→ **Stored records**
· · · ·

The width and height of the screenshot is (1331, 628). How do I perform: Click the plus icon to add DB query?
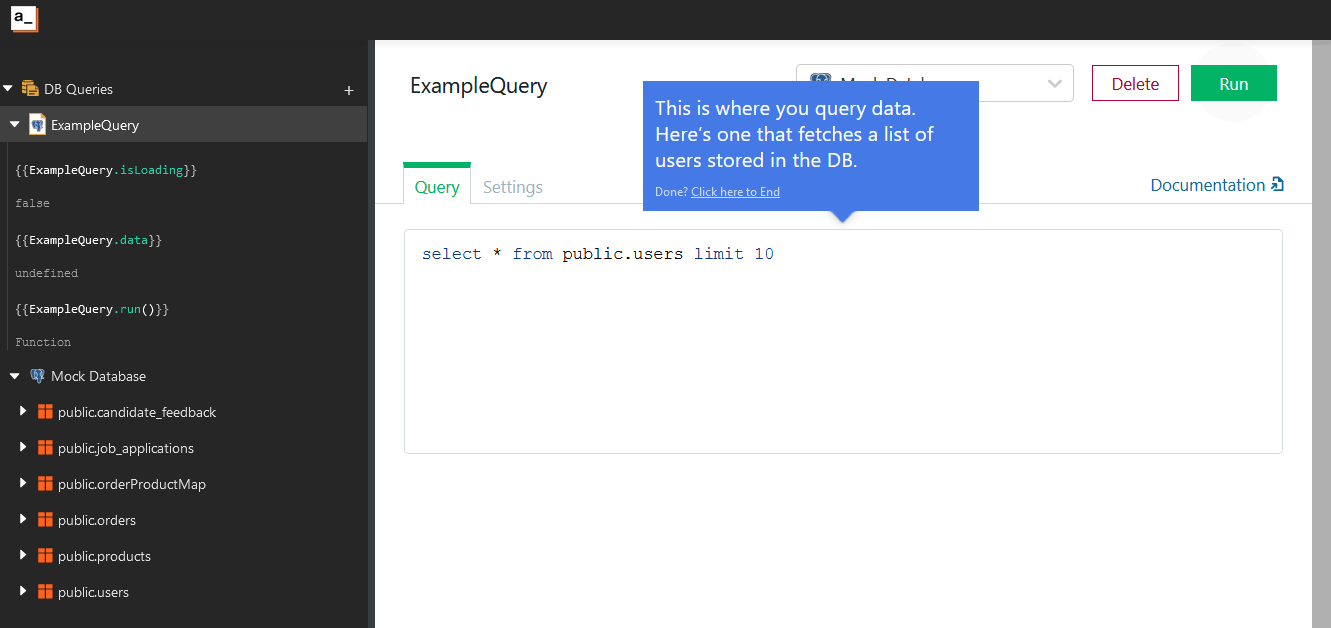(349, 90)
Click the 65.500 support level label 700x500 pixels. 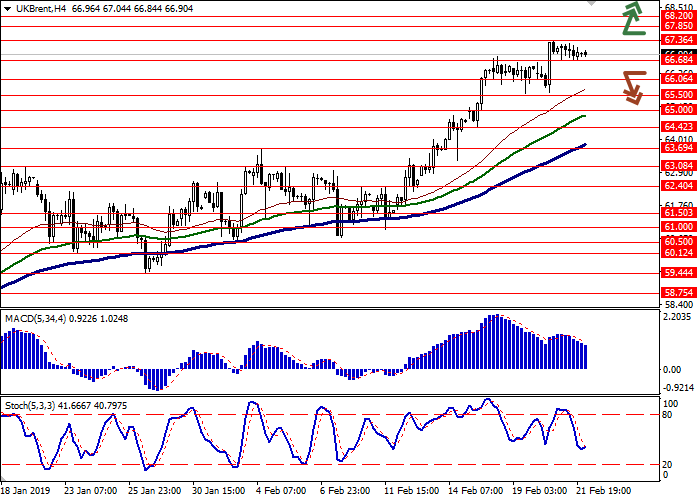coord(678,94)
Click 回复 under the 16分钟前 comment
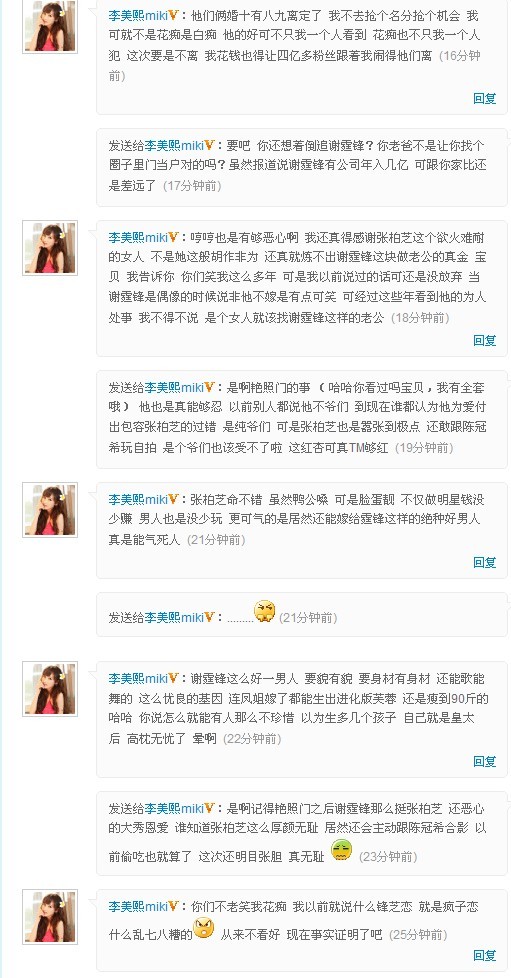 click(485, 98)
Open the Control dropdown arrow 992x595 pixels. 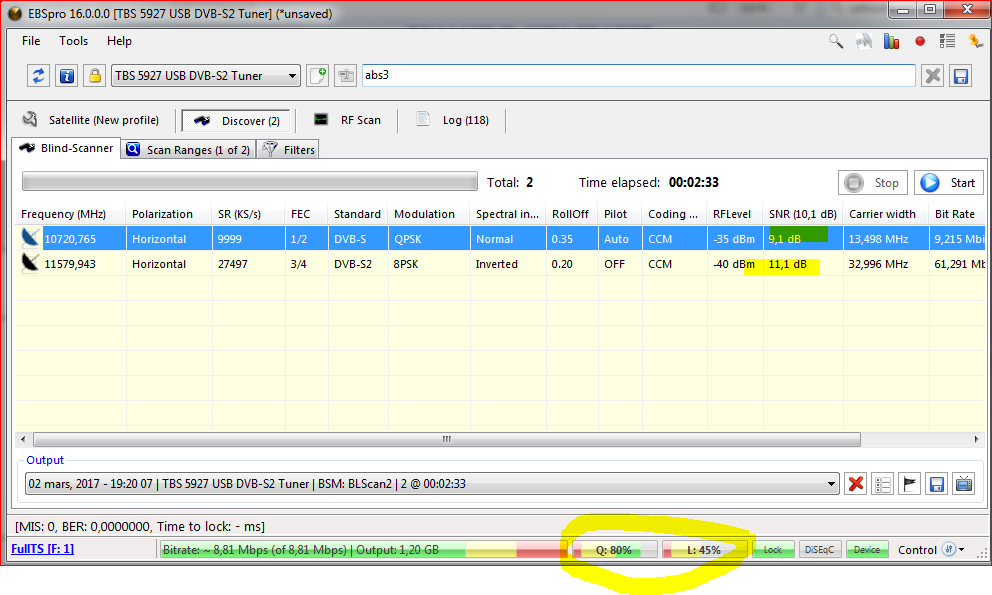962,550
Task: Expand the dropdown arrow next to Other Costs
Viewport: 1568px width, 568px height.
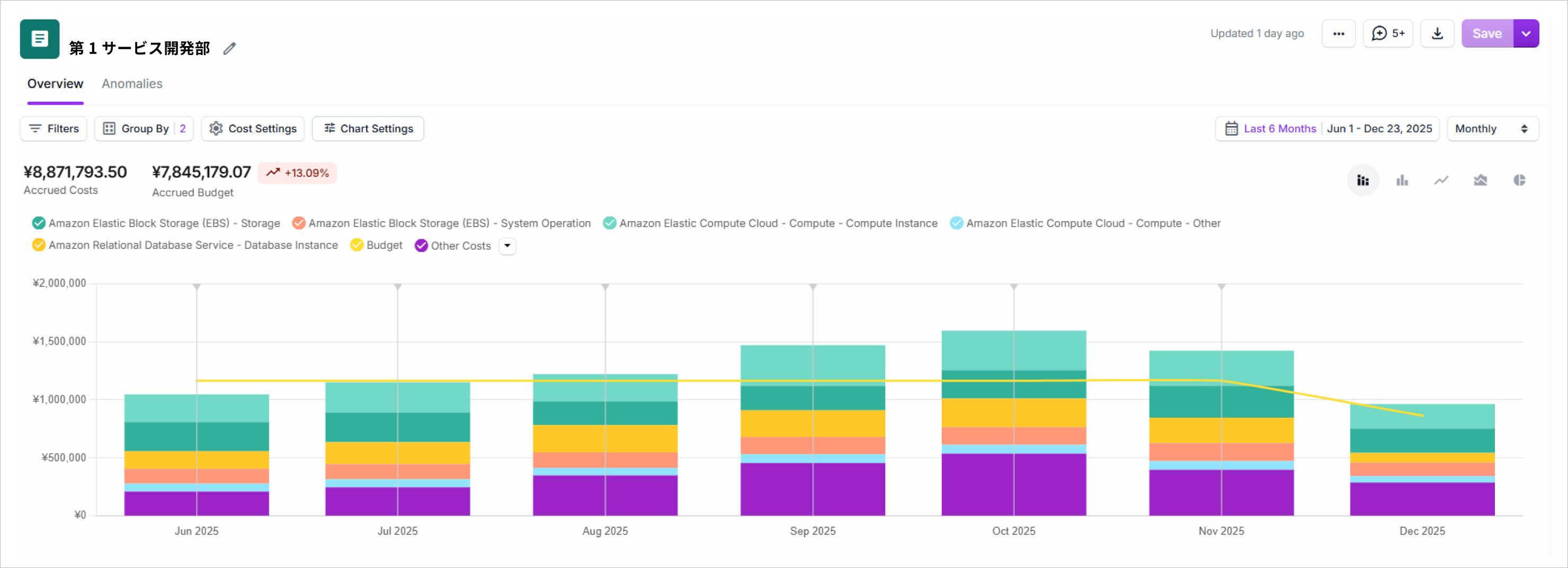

· · · ·

→ **Directions for this task**
The copy should start at the line that contains "Task: Expand the", end at the last line of the entries above, and match each line exactly, with pictures dropped.

→ **Solution for this exercise**
Task: Expand the dropdown arrow next to Other Costs
Viewport: 1568px width, 568px height.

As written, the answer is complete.